1- Biden was sworn in as US president and has already signed decrees
President Joe Biden signed 17 executive decisions during his first hours in office Wednesday, moving faster and more aggressively to dismantle the legacy of his predecessor than any other modern president. Among the notable decisions: the return to the Paris climate agreement, the mandatory nature of masks on federal properties and the reversal of several of the immigration restrictions imposed by Donald Trump.
2- What America needs today from Joe Biden
The US needs inspiration after a four-year presidency characterized by division, spite and attacks on its core values, says Stephen Collinson in an analysis. In his keynote address Wednesday, Biden sympathized with the pain in the country he now leads over the pandemic hitting him and spoke with brutal honesty of the road ahead – things his predecessor despised.
3- The powerful duality of the rise of Kamala Harris
The inauguration of the first woman, the first black woman, and the first person of South Asian descent after the insurrection on Capitol Hill did two things at once: It marked a hopeful turning point in the long struggle for racial representation and justice. , and seriously stressed that confronting white supremacism will be one of the main challenges of the new administration.

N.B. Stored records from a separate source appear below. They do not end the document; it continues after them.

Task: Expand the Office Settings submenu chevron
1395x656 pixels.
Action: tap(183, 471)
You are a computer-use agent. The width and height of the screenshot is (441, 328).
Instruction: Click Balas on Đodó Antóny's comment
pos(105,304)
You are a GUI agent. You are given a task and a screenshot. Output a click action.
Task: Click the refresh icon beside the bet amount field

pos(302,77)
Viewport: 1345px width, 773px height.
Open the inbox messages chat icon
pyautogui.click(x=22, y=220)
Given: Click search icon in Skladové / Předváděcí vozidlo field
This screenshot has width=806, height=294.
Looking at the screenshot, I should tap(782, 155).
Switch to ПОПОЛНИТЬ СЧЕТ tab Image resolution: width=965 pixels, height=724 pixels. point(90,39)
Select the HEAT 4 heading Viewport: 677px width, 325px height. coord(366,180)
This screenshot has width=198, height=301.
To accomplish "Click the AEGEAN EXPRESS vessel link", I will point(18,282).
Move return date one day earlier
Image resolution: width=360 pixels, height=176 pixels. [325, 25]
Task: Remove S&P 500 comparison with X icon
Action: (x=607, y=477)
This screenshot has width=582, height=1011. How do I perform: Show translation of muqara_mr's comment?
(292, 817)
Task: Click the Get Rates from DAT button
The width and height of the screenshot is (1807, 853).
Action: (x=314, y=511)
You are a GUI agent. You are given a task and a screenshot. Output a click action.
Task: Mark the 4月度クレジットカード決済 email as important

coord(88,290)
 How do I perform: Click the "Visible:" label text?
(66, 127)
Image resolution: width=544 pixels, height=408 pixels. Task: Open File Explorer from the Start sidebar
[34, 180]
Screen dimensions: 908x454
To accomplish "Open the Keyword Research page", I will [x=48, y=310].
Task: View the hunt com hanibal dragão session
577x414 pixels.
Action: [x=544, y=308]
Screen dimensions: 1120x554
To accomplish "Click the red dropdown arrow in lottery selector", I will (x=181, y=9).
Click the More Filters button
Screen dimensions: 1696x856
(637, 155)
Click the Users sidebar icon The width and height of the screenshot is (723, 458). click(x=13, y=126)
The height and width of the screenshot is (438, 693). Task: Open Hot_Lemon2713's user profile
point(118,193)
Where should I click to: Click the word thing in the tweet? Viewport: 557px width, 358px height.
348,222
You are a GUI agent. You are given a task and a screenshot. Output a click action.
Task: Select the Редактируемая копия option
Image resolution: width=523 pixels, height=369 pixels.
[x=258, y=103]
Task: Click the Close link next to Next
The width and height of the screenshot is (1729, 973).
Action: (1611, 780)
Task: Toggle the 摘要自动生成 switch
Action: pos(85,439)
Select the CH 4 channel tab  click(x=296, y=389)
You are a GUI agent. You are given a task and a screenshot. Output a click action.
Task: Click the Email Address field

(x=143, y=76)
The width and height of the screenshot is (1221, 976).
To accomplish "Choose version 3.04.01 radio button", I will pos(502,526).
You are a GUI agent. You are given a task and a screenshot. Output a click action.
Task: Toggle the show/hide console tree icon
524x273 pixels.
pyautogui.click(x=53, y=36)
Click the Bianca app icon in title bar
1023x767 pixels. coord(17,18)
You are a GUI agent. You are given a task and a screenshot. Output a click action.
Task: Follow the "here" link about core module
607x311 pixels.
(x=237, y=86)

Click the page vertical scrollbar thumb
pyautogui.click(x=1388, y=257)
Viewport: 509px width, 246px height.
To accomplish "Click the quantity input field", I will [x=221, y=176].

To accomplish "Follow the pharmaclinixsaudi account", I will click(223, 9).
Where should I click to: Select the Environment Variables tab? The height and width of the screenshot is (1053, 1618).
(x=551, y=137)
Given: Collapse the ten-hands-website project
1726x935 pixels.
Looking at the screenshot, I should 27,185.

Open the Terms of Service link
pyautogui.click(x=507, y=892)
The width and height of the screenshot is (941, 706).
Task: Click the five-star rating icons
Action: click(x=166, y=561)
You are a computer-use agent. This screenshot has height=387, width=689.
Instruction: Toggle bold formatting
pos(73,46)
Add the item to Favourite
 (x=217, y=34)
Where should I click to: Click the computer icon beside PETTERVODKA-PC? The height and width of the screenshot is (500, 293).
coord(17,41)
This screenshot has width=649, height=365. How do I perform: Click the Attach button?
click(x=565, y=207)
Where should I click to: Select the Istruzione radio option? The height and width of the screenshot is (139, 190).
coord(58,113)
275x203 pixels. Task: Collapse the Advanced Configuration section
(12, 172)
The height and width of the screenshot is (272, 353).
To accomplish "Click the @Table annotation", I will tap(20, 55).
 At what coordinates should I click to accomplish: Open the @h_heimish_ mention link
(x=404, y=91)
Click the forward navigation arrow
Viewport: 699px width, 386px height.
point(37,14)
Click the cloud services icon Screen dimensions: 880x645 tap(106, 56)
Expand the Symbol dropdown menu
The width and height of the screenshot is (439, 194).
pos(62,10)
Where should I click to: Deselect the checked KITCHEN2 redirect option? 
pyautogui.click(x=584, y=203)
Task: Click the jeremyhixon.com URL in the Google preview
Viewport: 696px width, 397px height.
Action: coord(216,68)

4- Covid-19 in the US: the contrasts between Trump and Biden’s policy
The US is the country hardest hit by the coronavirus in the world. Under the government of Donald Trump, the country led the number of confirmed cases (more than 24.2 million) and the number of deaths (more than 401,000). With the arrival of Joe Biden to the White House there is also a change of tone towards the pandemic. Biden said five days before his inauguration that, for example, his cabinet will make decisions based on science. Dr. Elmer Huerta reviews what Trump has said and how Joe Biden will face this health crisis.
5- The effects on young people of heavy marijuana use
Heavy marijuana use by teens and young adults with mood disorders, such as depression and bipolar disorder, is linked to an increased risk of self-harm, suicide attempts, and death, a new study found.